Stored data -
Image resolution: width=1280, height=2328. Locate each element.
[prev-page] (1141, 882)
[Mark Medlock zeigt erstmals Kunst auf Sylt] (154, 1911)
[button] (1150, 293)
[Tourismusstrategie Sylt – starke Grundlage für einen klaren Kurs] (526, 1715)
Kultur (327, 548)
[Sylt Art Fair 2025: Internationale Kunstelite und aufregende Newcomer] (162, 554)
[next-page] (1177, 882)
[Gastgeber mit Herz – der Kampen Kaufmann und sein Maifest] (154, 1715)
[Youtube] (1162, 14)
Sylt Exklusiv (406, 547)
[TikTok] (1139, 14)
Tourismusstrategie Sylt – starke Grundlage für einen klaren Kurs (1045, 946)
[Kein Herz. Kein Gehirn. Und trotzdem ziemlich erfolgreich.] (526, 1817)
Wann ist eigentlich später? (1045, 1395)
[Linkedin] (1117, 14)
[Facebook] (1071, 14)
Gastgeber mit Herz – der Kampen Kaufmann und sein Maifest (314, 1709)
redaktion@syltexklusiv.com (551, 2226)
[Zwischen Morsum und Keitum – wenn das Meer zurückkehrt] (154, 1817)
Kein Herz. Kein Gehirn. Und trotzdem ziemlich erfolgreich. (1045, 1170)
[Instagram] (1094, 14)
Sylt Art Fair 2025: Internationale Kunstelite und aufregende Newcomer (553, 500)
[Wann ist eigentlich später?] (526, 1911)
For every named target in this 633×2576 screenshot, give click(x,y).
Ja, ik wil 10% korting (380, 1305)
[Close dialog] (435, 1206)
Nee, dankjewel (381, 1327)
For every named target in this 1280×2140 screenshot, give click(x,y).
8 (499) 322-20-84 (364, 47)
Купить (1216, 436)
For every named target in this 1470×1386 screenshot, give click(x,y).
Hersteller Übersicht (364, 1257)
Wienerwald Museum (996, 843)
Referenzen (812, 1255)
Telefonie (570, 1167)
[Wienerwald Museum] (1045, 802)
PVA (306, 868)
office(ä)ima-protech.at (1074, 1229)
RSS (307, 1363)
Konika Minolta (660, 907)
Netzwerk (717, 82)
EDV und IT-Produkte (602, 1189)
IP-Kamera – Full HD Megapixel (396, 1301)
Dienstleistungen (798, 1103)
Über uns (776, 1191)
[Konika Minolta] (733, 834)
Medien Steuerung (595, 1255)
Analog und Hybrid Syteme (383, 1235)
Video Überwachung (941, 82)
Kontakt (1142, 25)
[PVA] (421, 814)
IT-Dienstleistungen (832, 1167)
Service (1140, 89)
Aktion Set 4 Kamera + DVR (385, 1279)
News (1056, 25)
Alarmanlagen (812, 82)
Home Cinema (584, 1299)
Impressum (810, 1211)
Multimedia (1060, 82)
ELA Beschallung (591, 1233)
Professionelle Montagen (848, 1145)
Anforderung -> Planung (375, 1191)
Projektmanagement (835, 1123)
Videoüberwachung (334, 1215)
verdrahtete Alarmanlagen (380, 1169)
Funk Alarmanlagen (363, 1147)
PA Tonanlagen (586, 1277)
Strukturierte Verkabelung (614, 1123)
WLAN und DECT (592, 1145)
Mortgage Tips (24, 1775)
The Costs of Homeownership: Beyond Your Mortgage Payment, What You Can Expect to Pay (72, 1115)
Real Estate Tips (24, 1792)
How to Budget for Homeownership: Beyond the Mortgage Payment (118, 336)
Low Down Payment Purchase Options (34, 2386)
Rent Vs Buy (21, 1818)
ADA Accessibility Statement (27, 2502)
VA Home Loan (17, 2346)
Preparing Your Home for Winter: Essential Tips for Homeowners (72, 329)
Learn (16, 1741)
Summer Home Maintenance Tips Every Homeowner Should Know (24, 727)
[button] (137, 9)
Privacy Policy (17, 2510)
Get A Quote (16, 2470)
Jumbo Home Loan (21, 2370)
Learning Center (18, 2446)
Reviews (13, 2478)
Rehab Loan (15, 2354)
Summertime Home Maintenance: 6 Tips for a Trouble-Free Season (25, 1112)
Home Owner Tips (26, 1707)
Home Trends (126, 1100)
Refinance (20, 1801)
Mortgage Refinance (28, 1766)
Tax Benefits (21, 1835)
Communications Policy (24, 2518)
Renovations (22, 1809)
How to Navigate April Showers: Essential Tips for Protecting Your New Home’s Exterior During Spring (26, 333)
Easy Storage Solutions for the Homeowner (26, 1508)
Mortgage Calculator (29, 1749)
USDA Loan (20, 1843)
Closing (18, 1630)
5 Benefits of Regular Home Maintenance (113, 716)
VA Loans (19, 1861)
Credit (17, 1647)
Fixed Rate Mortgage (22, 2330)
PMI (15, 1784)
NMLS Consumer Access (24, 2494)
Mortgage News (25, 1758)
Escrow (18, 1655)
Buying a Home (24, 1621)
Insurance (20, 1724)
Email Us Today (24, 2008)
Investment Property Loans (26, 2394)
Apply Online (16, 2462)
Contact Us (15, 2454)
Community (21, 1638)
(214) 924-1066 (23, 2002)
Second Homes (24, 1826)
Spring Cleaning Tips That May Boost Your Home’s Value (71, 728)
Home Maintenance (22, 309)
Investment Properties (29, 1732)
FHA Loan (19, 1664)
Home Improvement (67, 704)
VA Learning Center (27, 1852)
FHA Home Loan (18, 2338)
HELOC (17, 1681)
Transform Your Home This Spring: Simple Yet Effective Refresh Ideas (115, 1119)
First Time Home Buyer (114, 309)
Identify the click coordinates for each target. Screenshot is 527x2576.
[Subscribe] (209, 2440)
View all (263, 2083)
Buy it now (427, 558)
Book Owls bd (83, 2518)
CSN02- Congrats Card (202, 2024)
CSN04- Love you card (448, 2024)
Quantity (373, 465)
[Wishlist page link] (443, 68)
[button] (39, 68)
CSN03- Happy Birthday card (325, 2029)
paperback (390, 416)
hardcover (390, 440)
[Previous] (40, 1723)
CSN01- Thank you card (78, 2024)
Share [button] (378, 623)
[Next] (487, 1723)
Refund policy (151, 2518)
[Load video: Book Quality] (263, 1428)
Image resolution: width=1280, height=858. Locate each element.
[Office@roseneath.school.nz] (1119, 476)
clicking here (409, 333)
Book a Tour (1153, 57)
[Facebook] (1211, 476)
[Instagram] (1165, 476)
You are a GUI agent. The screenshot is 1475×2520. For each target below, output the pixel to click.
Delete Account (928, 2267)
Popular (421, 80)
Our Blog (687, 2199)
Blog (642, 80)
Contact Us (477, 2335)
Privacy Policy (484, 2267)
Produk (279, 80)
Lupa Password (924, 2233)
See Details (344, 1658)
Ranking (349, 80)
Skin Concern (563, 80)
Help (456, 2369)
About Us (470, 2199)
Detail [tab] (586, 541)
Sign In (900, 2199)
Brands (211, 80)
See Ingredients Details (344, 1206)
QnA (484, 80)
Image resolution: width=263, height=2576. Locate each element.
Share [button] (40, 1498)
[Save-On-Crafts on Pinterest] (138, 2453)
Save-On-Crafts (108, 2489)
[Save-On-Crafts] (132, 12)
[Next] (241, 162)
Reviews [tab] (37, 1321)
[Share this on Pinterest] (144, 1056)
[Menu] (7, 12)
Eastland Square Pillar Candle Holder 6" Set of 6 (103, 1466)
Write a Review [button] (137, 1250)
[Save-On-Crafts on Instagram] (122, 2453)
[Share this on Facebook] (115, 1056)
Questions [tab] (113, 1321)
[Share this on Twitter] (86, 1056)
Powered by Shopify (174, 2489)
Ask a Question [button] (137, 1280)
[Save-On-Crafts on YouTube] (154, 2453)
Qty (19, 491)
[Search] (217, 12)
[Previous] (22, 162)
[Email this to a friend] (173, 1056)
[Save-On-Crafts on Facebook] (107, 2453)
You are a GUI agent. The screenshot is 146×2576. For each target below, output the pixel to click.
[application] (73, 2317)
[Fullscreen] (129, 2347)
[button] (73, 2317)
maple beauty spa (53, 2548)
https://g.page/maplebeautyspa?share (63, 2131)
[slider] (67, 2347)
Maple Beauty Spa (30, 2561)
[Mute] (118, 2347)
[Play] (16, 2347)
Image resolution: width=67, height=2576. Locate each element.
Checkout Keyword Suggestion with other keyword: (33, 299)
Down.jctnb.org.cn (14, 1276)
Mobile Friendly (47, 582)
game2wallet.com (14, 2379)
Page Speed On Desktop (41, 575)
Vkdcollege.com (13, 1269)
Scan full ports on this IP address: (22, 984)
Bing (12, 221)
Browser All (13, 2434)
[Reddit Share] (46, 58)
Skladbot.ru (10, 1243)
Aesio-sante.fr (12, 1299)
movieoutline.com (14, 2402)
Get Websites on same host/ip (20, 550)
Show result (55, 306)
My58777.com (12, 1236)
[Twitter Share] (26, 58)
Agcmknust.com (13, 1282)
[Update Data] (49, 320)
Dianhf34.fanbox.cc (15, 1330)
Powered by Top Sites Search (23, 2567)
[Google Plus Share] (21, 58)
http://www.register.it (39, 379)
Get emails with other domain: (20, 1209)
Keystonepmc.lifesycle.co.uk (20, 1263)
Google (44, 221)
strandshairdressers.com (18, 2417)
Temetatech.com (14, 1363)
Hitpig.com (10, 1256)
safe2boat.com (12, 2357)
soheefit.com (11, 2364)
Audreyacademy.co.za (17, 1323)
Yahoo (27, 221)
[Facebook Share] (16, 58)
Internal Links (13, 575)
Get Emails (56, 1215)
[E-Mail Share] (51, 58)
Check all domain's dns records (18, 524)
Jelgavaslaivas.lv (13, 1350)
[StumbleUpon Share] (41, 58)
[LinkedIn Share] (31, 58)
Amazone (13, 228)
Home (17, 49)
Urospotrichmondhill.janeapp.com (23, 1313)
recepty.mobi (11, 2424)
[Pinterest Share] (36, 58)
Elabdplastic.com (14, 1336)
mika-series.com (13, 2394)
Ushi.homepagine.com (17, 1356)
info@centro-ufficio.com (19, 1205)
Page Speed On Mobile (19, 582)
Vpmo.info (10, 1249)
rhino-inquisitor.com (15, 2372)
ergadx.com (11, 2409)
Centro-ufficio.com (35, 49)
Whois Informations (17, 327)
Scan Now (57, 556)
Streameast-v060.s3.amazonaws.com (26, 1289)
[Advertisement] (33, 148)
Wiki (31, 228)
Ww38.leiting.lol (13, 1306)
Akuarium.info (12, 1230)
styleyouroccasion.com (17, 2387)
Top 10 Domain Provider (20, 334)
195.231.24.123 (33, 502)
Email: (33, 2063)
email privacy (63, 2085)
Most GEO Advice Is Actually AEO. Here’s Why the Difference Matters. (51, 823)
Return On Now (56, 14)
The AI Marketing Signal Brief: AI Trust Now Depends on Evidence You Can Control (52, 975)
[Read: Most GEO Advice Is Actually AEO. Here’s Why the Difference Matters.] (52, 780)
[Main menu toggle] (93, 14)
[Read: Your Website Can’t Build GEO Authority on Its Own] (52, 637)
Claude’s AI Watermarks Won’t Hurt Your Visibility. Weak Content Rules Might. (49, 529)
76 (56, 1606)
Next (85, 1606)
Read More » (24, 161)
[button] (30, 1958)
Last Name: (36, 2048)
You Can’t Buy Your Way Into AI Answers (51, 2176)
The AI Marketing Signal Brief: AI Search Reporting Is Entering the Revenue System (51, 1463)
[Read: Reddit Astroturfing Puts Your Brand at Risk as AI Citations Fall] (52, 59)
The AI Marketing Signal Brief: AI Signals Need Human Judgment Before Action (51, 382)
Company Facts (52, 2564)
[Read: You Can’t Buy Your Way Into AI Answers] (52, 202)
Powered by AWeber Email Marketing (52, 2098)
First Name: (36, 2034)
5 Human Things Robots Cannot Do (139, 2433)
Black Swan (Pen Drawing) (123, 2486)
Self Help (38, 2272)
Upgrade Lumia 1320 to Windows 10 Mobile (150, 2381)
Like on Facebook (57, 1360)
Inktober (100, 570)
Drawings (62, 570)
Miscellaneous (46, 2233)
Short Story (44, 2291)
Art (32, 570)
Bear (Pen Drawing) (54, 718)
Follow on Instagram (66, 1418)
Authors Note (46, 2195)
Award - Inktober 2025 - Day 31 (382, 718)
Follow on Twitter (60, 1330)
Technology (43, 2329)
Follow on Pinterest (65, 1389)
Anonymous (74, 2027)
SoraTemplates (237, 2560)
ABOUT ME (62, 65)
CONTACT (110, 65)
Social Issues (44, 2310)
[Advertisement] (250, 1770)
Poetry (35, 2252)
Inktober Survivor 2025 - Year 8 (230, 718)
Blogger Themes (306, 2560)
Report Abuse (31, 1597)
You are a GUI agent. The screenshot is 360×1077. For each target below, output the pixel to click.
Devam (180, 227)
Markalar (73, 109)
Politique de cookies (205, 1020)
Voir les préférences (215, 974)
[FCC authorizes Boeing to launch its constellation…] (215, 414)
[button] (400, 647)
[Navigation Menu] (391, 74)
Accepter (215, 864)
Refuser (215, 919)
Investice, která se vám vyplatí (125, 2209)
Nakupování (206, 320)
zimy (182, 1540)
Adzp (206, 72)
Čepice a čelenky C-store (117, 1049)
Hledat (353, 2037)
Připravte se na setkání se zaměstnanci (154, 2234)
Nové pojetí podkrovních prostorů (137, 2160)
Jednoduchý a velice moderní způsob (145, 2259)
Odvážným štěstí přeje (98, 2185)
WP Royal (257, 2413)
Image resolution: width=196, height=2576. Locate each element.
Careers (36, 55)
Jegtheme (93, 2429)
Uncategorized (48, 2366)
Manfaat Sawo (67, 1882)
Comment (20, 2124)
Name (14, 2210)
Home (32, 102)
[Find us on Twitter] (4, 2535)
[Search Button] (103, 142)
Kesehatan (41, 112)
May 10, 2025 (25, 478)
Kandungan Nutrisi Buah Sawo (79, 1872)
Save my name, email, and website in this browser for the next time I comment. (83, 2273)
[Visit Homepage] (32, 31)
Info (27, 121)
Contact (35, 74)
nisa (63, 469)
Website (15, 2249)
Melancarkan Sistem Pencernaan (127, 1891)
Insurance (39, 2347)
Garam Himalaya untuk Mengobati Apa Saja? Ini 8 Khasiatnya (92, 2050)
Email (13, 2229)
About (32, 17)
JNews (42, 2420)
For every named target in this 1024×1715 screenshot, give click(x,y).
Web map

THE PROBLEM - In the records above, how many lines contain the string "Kampen"? State that number only.

RESPONSE AREA - 2